The present disclosure relates to a semiconductor device, and a method for fabricating the same, particularly to a semiconductor device including a metal insulator semiconductor field-effect transistor (MISFET) having a gate insulating film including a high dielectric constant film, and a method for fabricating the same.
For higher performance of semiconductor integrated circuits, a gate insulating film made of a high dielectric constant material, typically alumina (Al2O3), hafnium oxide (HfO2), and hafnium silicate (HfSiOx), has been taking the place of a conventional gate insulating film made of a silicon oxide film or a silicon oxynitride film. Further, a full-metal gate electrode made of a metal film, or a gate electrode constituted of a metal-inserted polysilicon stack (MIPS) having a metal film inserted between a gate insulating film and a polysilicon film has been taking the place of a conventional gate electrode made of a polysilicon film.
Threshold voltages of an n-type MISFET (hereinafter referred to as an n-type MIS transistor), and a p-type MISFET (hereinafter referred to as a p-type MIS transistor) can be controlled by using gate electrodes having metal films made of metal materials different from each other in the n-type MIS transistor and the p-type MIS transistor. When an MIS transistor has a gate insulating film including a high dielectric constant film, and a gate electrode including a metal film, the threshold voltage of the MIS transistor can be controlled based on a work function of the metal material of the metal film in the gate electrode.
However, the above method has the following demerits. For example, since the materials of the gate electrodes of the n-type and p-type MIS transistors are different, the gate electrodes of the n-type and p-type MIS transistors need to be formed separately, which complicates fabrication steps. Further, a margin (an allowance) of an N/P boundary region between the n-type and p-type MIS transistors needs to be increased, thereby making densification and miniaturization of the n-type and p-type MIS transistors difficult.

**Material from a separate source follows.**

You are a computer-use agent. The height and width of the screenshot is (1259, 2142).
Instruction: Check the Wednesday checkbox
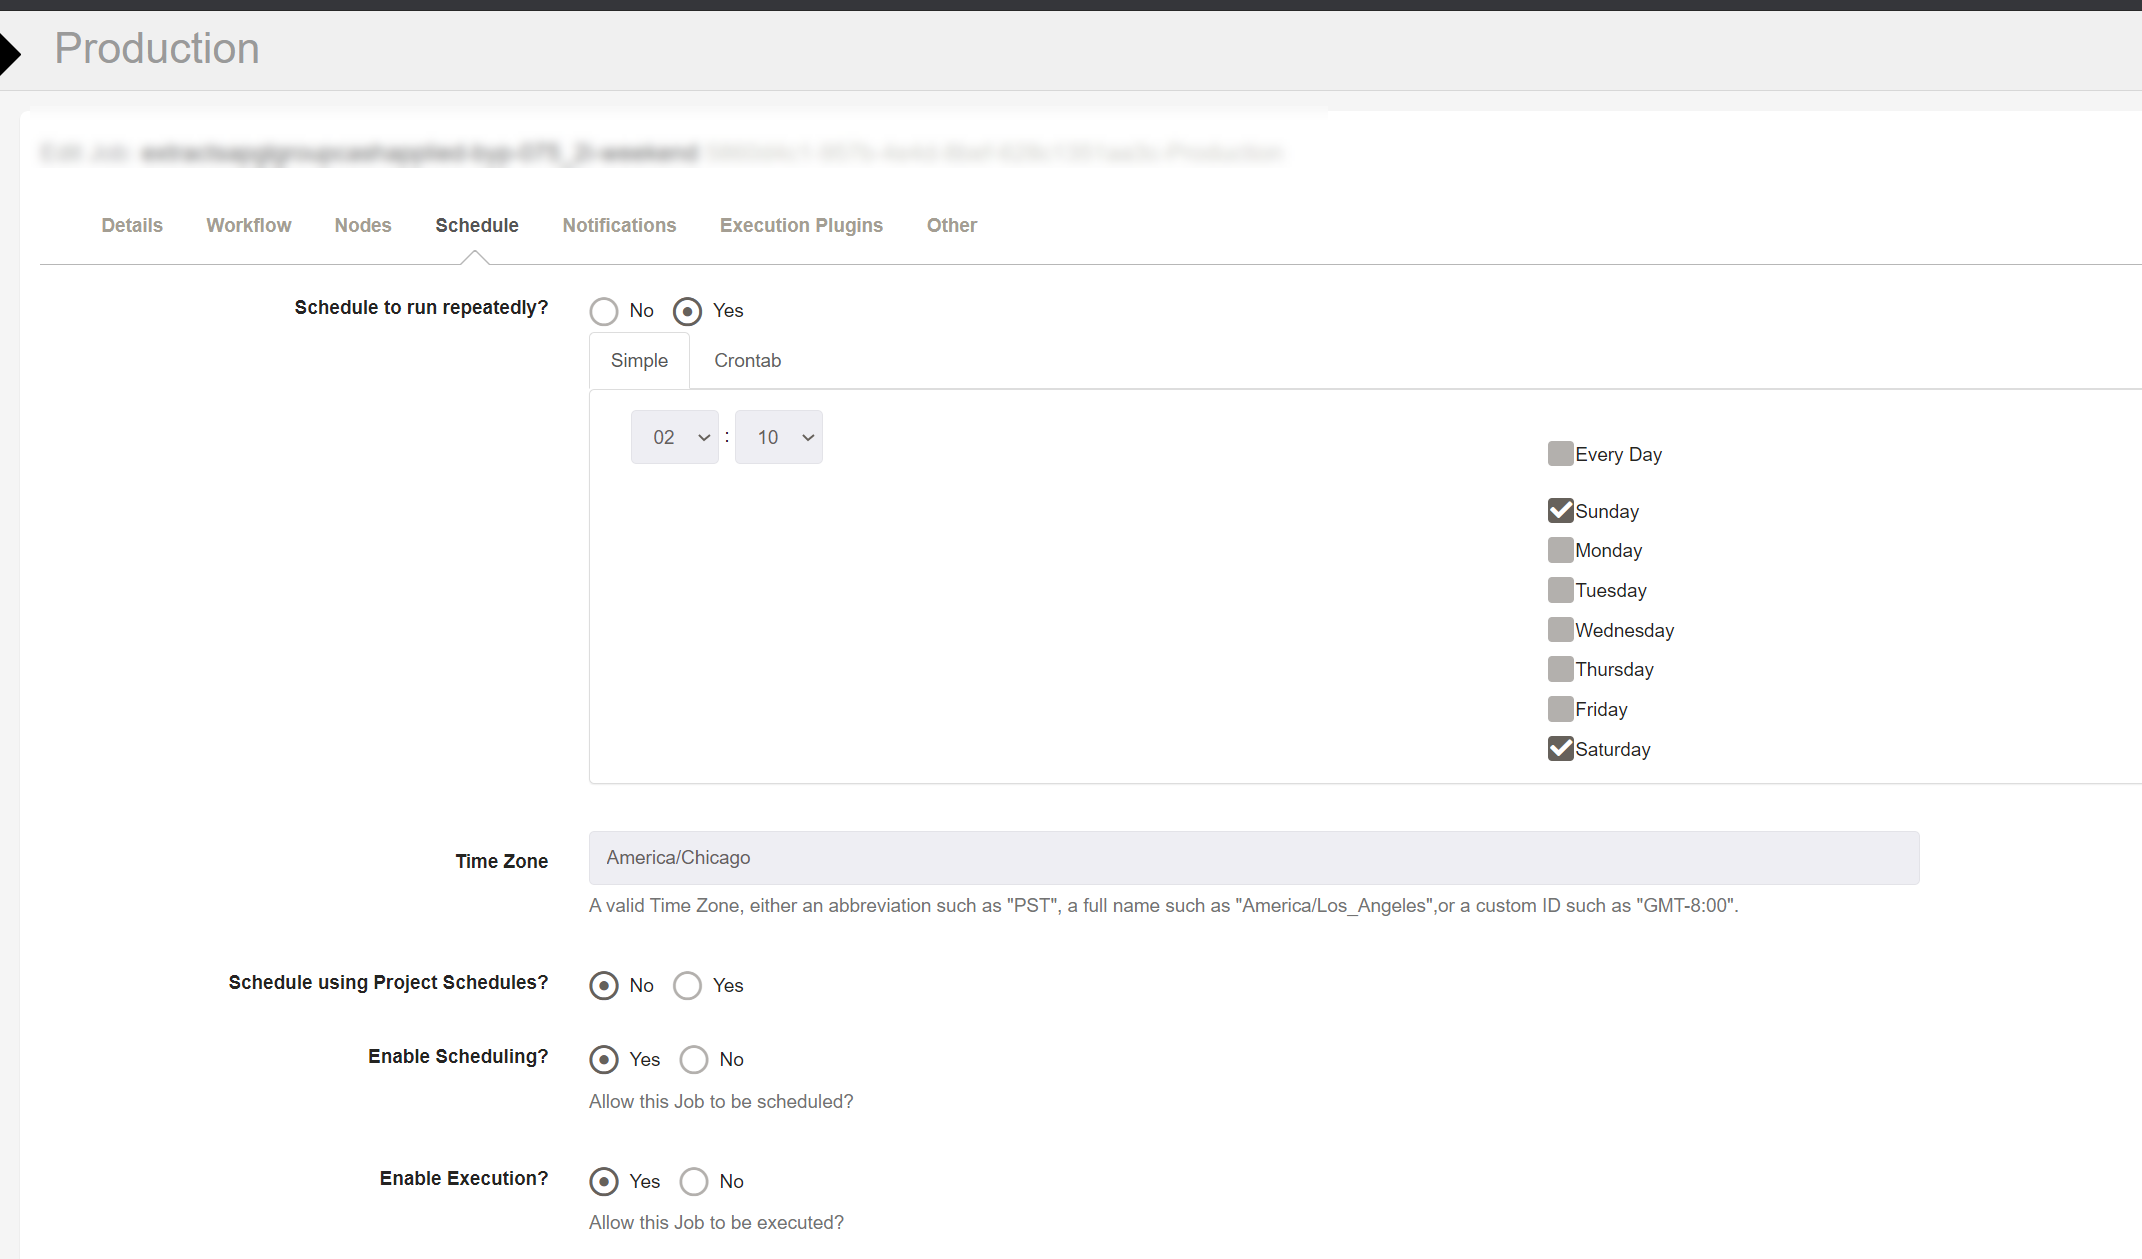[x=1561, y=629]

According to another method for controlling the threshold voltages of the n-type and p-type MIS transistors, the gate electrodes of the n-type and p-type MIS transistors are made of the same material. A gate insulating film including a high dielectric constant film containing lanthanum (La) is used in the n-type MIS transistor, and a gate insulating film including a high dielectric constant film containing aluminum (Al) is used in the p-type MIS transistor (see, e.g., Non-Patent Document 1: Hyung-Suk Jung et al., “A Highly Manufacturable MIPS (Metal Inserted Poly-Si Stack) Technology with Novel Threshold Voltage Control,” VLSI Tech. Digest 2005, and Non-Patent Document 2: H. N. Alshareef et al., “Thermally Stable N-Metal Gate MOSFETs Using La-Incorporated HfSiO Dielectric,” VLSI Tech. Digest 2006).
The above method is advantageous because has the following merits. For example, the fabrication steps are simple because the gate electrodes of the n-type and p-type MIS transistors are made of the same material. Further, the gate electrodes can easily be processed.